2021.06.04
# 航空機

人類の空への挑戦…はじめて空を飛んだモンゴルフィエ兄弟の偉業

サイエンス365days

"サイエンス365days" は、あの科学者が生まれた、あの現象が発見された、など科学に関する歴史的な出来事を紹介するコーナーです。

人類初の熱気球による飛行

1783年の今日(6月4日)、フランスのモンゴルフィエ(Montgolfier)兄弟が熱気球の無人飛行を成功させました。
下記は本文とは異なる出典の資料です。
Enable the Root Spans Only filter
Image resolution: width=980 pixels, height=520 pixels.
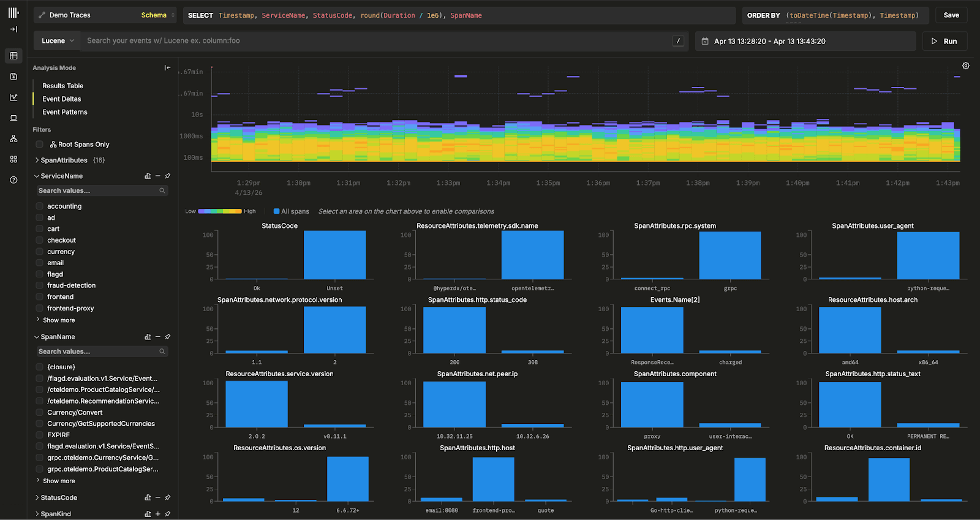click(39, 145)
フランス・リヨン郊外の町・アノネイ(Annonay)に生まれたのジョゼフ=ミシェルとジャック=エティエンヌのモンゴルフィエ兄弟は、家業であった製紙業を紙を作る以外に活かせないか考えていました。ある日、焚き火で乾かしていた洗濯物が巻き上げられるのを見て、物を燃やして出る煙には上昇する力が生まれるのではないかと考えました。

モンゴルフィエ兄弟は実験を繰り返し、空気を温めると上昇気流が生まれることを確かめました。そして1783年の6月4日、彼らはリンネルの内側を自家製の紙3枚で補強した球形の膜を作り、公開の無人熱気球の実験を行いました。気球は2000mほどの高さまで上昇し、約2kmの距離を飛行しました。この実験の成功は多数の観客によって目撃されたため、世間に広く知られることになりました。

1783年6月4日の公開実験のようす

この実験ののち、モンゴルフィエ兄弟は有人飛行を目標にさらなる研究を進めます。まだ誰も空を飛んだことがなかった当時、気球が到達する高さにおいて人が生きていけるのかどうかは大きな不安材料でした。そこで同年9月には国王の後援のもと、ヒツジ、アヒル、ニワトリを乗せた実験用気球を空に浮かべ、3匹とも生きて帰らせることに成功しました。

そして、さらに1ヵ月後の10月15日、エティエンヌは熱気球に乗って史上初めて空を飛んだ人類となったのです。